Patrik Ewen, barde à barbe (comme il se doit)
EDF. Ewen, Delahaye, Favennec. Nos amis bretons sont désormais inséparables, mus par l’incontestable succès de leur trio entre tous décapant. Pourtant nos trois compères viennent de faire chacun un nouvel album, les trois disques sortant simultanément, à l’enseigne de la même crémerie il va de soi. On en parle ici, mais séparément, en commençant par Ewen. Suite dans les prochains jours.

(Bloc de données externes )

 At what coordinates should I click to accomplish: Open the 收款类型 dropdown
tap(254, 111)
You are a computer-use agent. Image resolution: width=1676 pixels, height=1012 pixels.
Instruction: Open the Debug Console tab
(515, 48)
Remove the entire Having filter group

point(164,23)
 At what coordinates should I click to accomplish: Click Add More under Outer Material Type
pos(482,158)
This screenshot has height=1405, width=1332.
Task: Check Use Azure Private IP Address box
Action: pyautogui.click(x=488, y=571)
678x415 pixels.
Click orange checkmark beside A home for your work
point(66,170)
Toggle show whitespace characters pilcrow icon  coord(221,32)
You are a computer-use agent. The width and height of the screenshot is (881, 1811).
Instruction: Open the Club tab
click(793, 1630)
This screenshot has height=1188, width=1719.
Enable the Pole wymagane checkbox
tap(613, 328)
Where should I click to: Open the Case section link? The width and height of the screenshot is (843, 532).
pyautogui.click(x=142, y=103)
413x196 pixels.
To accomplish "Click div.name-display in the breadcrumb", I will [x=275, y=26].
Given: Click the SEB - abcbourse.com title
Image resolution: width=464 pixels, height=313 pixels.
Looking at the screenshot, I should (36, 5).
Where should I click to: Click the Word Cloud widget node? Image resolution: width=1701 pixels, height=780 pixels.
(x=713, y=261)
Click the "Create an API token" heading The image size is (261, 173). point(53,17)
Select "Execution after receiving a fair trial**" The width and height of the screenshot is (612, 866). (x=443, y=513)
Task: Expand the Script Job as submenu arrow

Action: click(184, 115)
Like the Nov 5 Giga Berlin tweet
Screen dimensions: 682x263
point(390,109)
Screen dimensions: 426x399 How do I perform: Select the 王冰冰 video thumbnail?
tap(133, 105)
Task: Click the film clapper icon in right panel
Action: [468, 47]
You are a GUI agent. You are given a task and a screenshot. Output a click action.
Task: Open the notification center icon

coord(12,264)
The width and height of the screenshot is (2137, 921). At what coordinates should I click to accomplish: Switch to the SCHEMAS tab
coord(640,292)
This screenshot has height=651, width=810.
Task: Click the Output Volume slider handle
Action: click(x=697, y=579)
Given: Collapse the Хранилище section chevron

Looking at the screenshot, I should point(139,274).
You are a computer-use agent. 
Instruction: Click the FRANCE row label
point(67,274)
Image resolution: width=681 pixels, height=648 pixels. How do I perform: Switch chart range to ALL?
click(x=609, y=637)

Mine de rien, ça fait vingt ans que Patrik Ewen n’avait pas fait de disque en solo, depuis ses Berceuses pour les vieux enfants, c’est dire… Car le conteur qui est en lui conte sans compter… A trop conter on déchante… Il a fallu ce trio EDF, avec ses copains Gérard Delahaye et Melaine Favennec, pour que notre ami réinvestisse le chant. Un premier album du trio en 2002, un autre en 2007 puis ce nouvel opus, Kan tri men, l’an passé. Et ces concerts de plus en plus nombreux, nourris d’un bouche-à-oreilles fameux. Le chant revient, joyeux, s’impose comme une nouvelle évidence…
Voici donc Liberté attitude, un disque que les fous du folk tiendront pour important, qui prélève parfois à la tradition (comme Le Dauphin– The great silkie of sule skerrie –, signé Serizier et Marchais, qui figurait jadis sur le premier album des Tri Yann), convoque de grands bretons (Glenmor, Pierre-Jakez Hélias aussi, celui du Cheval d’orgueil) et, sous des airs éternels, nous parle du présent. C’est en breton, en anglais, en français et c’est comme un carnet de notes souvent consulté, chansons de chevet, du quotidien : « Depuis longtemps je chante ou je fredonne ces chansons en sciant du bois, en plantant des pointes ou en roulant seul dans ma voiture. Ces ballades venues d’Irlande, d’Ecosse, de Bretagne ou du fond de mes rêves, j’ai eu envie de les graver pour marquer mon chemin d’une petite pierre blanche. » La voix est chaude, franche, que rehaussent encore banjo et flûtes, accordéon, small pipe et low whistle, claviers et autoharp. « Mon bien-aimé navigue depuis longtemps / Sur le dos des vagues, au large sur l’océan / Dans la houle qui roule le bateau sans fin / Il regarde la mer qui écume au loin. » Bien sûr, pour cet habitant des Monts d’Arrée, la mer et les ports sont omniprésents, mais plus encore cette terre de Bretagne, son imaginaire. Et ses montagnes chéries.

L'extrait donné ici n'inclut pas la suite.